- What the exercise asks
Copy the material word for word, starting at its first line and ending after the line that contains "click(892, 563)".

- Record list
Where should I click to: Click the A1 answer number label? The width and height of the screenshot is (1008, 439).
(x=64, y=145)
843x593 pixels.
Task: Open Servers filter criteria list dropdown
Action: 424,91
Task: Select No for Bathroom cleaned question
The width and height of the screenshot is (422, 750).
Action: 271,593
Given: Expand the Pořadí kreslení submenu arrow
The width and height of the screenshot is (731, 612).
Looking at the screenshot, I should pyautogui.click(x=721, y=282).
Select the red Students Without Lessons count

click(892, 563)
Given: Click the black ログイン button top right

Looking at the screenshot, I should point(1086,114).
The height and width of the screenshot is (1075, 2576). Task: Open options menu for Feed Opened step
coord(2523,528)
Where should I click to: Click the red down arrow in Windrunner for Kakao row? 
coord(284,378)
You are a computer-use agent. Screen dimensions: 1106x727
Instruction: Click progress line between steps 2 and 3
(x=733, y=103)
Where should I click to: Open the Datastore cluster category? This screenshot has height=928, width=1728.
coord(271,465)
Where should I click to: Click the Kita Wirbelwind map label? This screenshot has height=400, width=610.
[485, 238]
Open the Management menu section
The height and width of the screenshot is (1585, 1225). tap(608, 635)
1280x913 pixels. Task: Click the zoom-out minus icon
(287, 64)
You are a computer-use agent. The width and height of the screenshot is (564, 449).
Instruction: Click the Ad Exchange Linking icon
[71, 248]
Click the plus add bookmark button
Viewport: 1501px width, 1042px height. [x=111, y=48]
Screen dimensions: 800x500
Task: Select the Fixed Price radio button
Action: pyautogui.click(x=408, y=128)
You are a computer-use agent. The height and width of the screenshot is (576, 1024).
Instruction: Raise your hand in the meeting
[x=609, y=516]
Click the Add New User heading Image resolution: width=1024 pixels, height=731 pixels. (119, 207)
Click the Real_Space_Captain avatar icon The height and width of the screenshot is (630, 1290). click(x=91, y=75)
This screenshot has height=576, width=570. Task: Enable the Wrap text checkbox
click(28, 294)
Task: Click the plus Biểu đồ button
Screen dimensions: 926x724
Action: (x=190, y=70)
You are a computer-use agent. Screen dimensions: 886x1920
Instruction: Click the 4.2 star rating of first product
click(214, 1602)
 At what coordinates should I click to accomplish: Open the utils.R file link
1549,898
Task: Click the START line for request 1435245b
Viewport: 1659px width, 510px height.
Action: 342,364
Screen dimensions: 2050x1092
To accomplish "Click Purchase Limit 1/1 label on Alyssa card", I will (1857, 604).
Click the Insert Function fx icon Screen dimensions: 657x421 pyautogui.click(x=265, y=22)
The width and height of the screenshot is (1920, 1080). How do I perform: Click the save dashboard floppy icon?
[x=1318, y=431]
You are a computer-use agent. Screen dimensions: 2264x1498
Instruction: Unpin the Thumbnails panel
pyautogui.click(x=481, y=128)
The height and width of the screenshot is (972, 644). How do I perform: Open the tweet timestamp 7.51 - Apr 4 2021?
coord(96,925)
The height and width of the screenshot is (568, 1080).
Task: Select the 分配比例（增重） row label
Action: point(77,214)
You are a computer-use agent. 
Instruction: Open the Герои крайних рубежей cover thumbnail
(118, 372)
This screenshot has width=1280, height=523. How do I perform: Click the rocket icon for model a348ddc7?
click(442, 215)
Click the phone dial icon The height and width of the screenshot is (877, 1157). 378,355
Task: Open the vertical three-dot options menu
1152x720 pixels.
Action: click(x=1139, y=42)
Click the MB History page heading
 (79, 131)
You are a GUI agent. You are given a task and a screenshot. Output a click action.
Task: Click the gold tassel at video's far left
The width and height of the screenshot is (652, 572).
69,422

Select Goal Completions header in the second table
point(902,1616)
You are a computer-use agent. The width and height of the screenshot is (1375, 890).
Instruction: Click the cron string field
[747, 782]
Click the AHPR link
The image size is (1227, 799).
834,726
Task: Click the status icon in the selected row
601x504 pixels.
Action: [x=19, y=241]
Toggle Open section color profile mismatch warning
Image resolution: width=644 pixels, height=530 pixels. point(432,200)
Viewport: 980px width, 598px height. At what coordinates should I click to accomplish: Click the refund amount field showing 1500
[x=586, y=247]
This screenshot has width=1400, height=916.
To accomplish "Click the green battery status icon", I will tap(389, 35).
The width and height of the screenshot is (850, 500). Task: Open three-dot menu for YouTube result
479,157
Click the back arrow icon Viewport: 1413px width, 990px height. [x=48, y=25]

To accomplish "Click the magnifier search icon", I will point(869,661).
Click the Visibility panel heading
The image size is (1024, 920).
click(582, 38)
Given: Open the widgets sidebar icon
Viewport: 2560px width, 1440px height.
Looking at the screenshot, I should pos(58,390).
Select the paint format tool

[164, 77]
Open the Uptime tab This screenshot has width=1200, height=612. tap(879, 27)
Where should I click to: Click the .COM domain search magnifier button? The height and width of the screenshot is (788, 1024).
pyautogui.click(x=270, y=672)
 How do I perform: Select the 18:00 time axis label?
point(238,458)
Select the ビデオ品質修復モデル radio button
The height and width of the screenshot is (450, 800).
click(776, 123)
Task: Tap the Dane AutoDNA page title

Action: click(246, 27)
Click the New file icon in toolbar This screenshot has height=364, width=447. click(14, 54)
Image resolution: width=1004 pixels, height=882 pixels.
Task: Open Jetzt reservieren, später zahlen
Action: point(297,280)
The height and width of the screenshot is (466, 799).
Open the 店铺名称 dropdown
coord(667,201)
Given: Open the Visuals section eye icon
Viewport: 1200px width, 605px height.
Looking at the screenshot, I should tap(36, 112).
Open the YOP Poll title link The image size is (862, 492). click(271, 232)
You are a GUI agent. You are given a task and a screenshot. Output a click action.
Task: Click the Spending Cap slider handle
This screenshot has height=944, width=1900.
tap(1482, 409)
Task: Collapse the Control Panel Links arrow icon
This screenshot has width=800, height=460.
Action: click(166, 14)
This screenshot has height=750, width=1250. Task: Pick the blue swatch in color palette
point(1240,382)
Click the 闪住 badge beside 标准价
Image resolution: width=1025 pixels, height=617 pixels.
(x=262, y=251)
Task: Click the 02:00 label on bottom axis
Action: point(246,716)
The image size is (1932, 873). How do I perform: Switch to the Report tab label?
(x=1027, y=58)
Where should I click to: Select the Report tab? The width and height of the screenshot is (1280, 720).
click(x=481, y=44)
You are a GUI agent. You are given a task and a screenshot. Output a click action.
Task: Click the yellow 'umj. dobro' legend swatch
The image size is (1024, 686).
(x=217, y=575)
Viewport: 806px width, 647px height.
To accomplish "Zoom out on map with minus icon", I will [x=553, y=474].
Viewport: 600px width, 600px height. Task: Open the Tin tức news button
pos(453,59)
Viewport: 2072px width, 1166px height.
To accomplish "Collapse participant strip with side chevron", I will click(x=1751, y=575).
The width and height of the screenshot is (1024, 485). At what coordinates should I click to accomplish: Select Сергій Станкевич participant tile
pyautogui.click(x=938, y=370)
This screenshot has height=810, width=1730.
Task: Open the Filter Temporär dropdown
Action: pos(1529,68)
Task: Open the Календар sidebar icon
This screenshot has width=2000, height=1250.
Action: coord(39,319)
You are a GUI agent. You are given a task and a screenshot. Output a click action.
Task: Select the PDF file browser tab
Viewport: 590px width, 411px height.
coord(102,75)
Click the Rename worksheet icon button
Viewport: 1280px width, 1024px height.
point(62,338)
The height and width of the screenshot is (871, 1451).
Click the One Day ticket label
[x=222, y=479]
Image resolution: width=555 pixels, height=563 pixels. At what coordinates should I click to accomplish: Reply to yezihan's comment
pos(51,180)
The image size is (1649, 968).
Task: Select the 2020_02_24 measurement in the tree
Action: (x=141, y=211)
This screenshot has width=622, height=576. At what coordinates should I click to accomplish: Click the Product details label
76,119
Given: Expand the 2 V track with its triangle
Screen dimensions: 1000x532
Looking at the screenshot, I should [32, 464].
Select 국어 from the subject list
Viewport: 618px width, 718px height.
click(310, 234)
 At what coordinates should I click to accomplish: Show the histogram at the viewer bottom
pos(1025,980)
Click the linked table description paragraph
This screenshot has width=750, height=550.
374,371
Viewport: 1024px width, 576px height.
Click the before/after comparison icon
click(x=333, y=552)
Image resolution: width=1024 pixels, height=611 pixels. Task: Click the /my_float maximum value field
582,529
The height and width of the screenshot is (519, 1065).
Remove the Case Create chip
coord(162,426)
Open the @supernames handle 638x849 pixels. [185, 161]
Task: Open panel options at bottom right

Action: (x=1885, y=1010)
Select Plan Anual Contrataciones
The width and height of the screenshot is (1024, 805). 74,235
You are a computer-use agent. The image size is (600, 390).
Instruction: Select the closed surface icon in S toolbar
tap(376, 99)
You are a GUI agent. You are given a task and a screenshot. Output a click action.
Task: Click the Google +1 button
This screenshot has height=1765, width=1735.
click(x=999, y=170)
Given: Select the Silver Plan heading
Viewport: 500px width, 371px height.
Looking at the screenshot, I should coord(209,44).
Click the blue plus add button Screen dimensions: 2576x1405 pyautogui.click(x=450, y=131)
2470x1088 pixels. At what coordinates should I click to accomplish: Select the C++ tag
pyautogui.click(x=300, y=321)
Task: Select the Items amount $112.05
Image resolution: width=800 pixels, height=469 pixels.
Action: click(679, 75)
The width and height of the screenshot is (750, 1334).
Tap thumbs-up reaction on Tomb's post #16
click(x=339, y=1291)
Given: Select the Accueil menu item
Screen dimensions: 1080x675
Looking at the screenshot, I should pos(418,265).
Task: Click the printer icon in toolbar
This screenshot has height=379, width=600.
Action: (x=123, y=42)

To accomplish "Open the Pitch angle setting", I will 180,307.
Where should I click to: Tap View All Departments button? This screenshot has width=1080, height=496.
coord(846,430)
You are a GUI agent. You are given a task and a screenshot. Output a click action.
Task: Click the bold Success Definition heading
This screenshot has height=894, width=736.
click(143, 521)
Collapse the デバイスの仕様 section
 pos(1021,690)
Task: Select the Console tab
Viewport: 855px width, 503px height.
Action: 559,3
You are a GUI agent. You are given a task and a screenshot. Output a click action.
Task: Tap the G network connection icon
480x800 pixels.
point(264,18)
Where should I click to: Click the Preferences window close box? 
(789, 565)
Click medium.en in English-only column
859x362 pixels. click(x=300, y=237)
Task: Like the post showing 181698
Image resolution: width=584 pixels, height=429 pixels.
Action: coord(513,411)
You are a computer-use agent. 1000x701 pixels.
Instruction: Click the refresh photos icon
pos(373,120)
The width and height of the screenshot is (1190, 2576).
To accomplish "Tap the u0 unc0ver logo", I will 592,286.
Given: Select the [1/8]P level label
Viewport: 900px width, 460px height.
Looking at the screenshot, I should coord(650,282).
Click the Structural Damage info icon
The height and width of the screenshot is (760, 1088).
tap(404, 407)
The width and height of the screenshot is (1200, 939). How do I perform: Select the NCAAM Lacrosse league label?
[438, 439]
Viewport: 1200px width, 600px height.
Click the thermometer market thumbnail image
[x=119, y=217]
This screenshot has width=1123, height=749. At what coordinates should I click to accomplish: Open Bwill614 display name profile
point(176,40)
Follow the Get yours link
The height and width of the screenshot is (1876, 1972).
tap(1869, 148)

- Result of the task
Where should I click to: Click the A1 answer number label? The width and height of the screenshot is (1008, 439).
(x=64, y=145)
843x593 pixels.
Task: Open Servers filter criteria list dropdown
Action: 424,91
Task: Select No for Bathroom cleaned question
The width and height of the screenshot is (422, 750).
Action: 271,593
Given: Expand the Pořadí kreslení submenu arrow
The width and height of the screenshot is (731, 612).
Looking at the screenshot, I should pyautogui.click(x=721, y=282).
Select the red Students Without Lessons count

click(892, 563)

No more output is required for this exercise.